Pero en Múnich no tienen intención de formar parte del ritual. Ni como vendedor, ni como actor secundario de una operación que encajaría tan bien en la narrativa del “nuevo ciclo” blanco.
Hoeness sube el tono: “Ni por 200 millones”
Si Hainer marcó la línea, Uli Hoeness la endureció. El presidente de honor de Bayern, siempre directo, fue todavía más lejos al hablar del futuro del francés.
«¿Vender a Michael Olise por 200 millones de euros? No será vendido. Jugamos este juego por nuestros aficionados. Tenemos 430.000 socios, millones de seguidores en todo el mundo, y no les ayuda mucho que tengamos 200 millones en el banco pero juguemos un peor fútbol cada sábado por ello».
Ahí está la esencia del mensaje bávaro: el dinero no compensa perder a un futbolista que hoy es pilar deportivo y símbolo de ambición. No es solo un activo de mercado; es parte del proyecto.
El aviso va directo a Madrid: esto no es una subasta. No habrá puja. No habrá negociación.
Un año de cifras descomunales
La firmeza de Bayern se entiende mejor al mirar el curso que acaba de firmar Olise en Baviera. El francés, de 24 años, ha completado una temporada espectacular: 22 goles y 31 asistencias. Números de estrella absoluta, de jugador que cambia partidos y temporadas.
Ha pasado de ser una apuesta a convertirse en intocable. Un extremo que desborda, decide, asiste y marca. Un futbolista alrededor del cual se construyen proyectos, no balances contables.

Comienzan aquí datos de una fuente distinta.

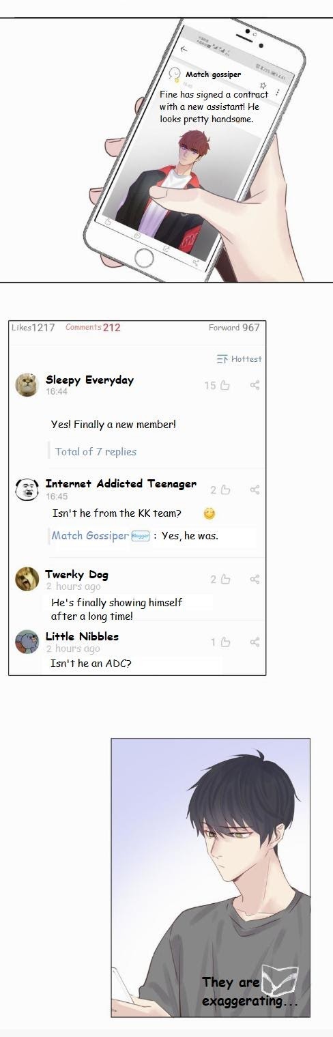Expand Total of 7 replies
The height and width of the screenshot is (1037, 333).
pos(96,451)
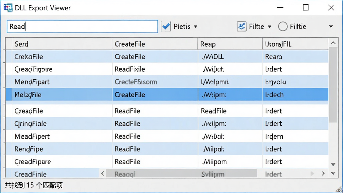The width and height of the screenshot is (343, 193).
Task: Select the MendFipart row
Action: point(167,82)
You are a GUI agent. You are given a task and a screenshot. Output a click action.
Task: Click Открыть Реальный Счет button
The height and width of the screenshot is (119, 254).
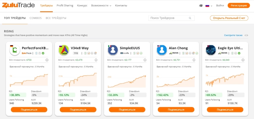click(229, 18)
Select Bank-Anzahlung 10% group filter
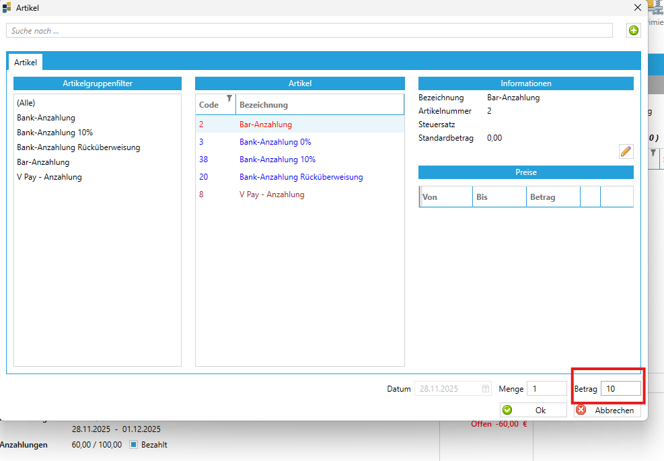The height and width of the screenshot is (461, 664). pos(54,133)
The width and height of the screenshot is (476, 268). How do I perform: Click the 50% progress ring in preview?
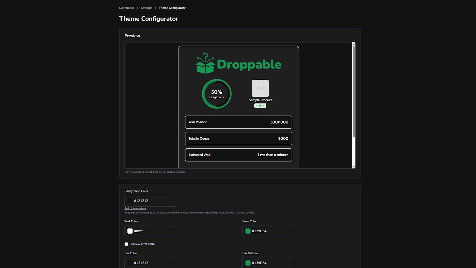(x=217, y=94)
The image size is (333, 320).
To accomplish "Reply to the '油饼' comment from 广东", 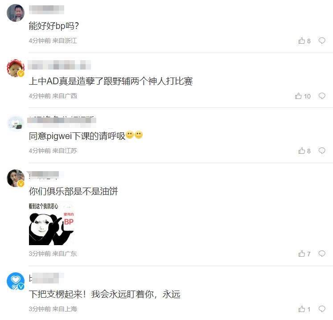I will tap(322, 253).
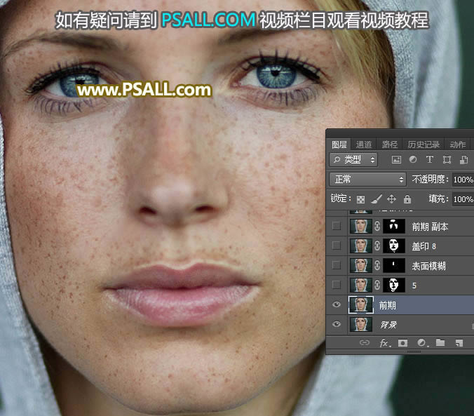Create a new group with the folder icon
The width and height of the screenshot is (474, 416).
[x=440, y=343]

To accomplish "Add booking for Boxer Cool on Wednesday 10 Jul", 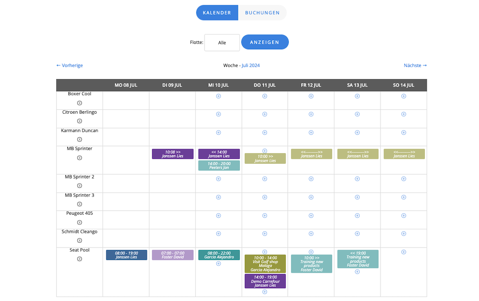I will pos(218,96).
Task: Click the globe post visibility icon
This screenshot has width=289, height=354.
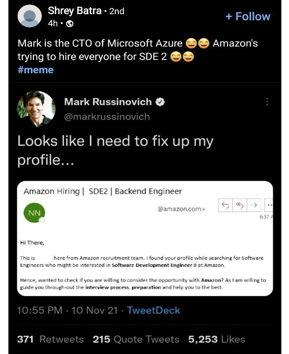Action: coord(70,24)
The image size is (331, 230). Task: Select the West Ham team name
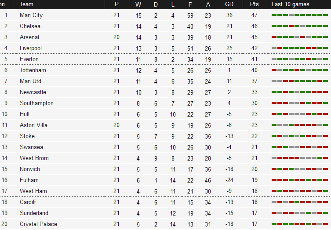click(x=33, y=191)
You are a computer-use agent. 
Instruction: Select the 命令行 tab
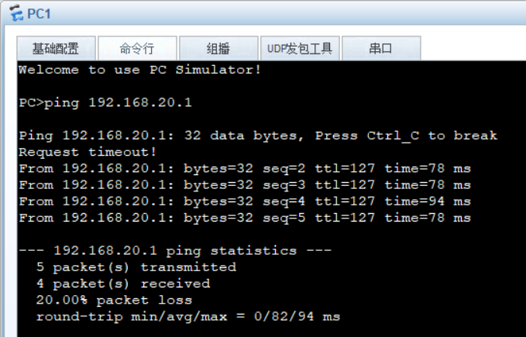(x=136, y=49)
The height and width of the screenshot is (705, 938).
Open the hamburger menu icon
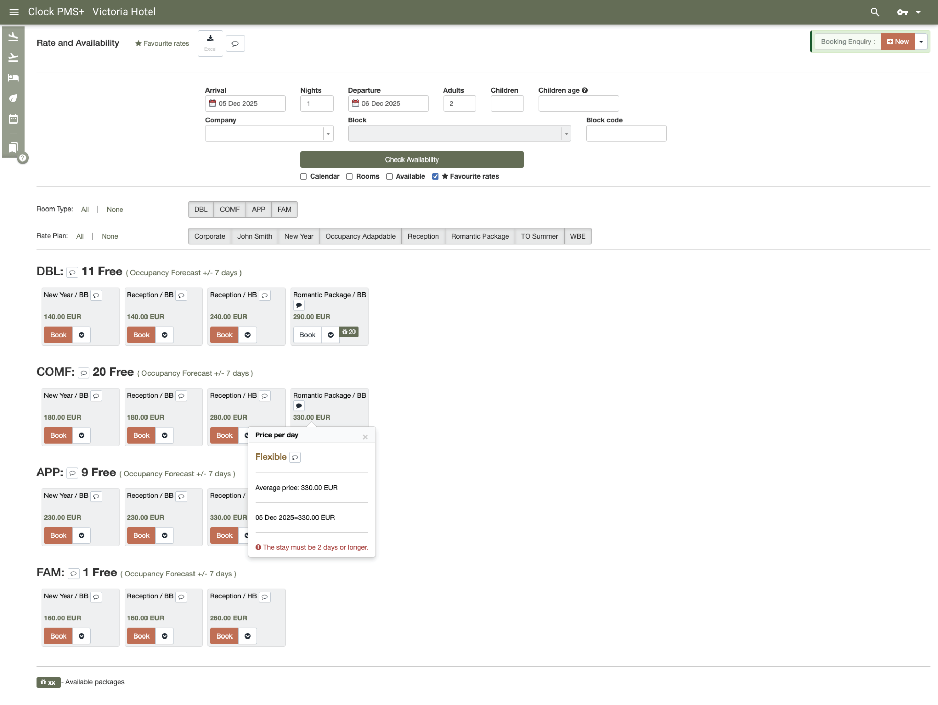14,12
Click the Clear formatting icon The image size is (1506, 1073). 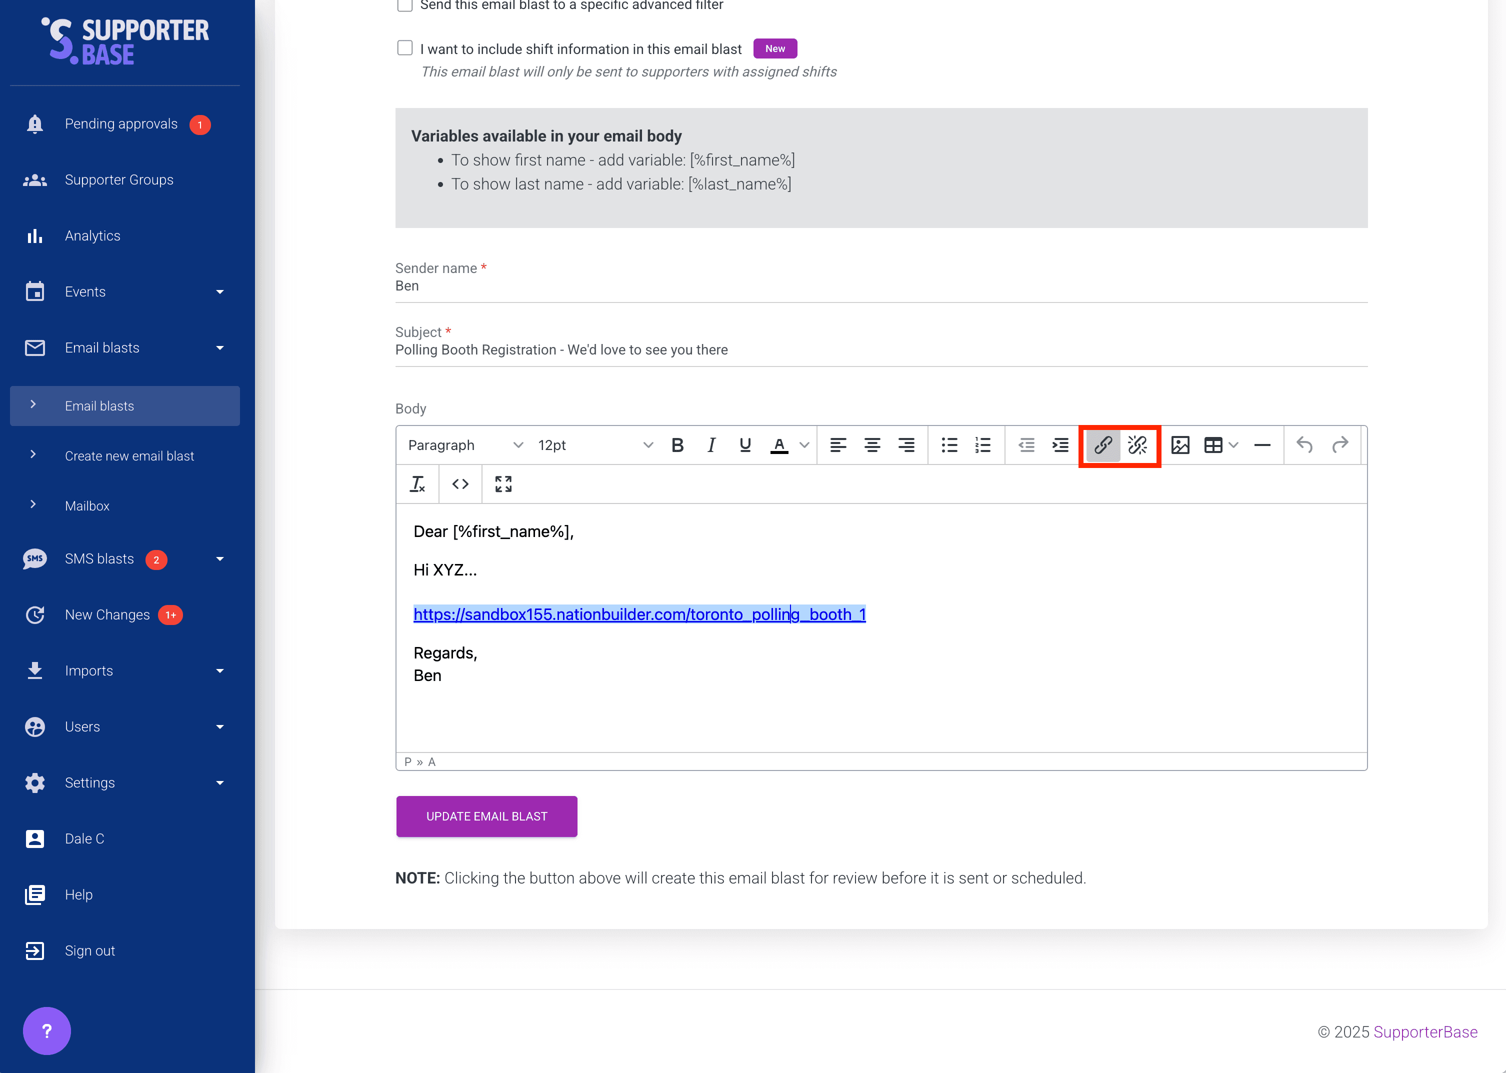pyautogui.click(x=417, y=484)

Con ese contexto, 150 millones suenan a oferta gigantesca para el mercado… pero pequeña para el Bayern actual, que ha decidido que su jerarquía deportiva pesa más que cualquier cheque.
De la Bundesliga a la selección: Olise, en llamas
Mientras en los despachos se cierran puertas, en el césped Olise abre todas. Terminada la temporada de clubes, el francés ha cambiado el chip y se ha sumado a la concentración de Les Bleus en un estado de forma deslumbrante.
En el amistoso de preparación ante Irlanda del Norte, firmó un hat-trick en la victoria por 3-1. Un aviso directo de lo que puede ofrecer en el gran torneo que se avecina.
Francia afrontará un exigente Grupo I, con duelos ante Senegal, Iraq y Noruega. Un grupo incómodo, físico, con selecciones que exigen concentración máxima. Para el combinado francés, llegar con un Olise encendido es un lujo estratégico.
Mientras tanto, en Madrid y Múnich se cruzan miradas a distancia. Florentino, con su tradición de grandes golpes tras cada reelección. Bayern, con su negativa frontal a perder a su nuevo referente ofensivo.
Si el presidente blanco decide, pese a todo, lanzar la oferta, ya sabe la respuesta. Y si Olise mantiene este nivel con la camiseta de Francia, la pregunta no será cuánto vale, sino quién se atreverá a desafiar el “no se vende” de Bayern en los próximos veranos.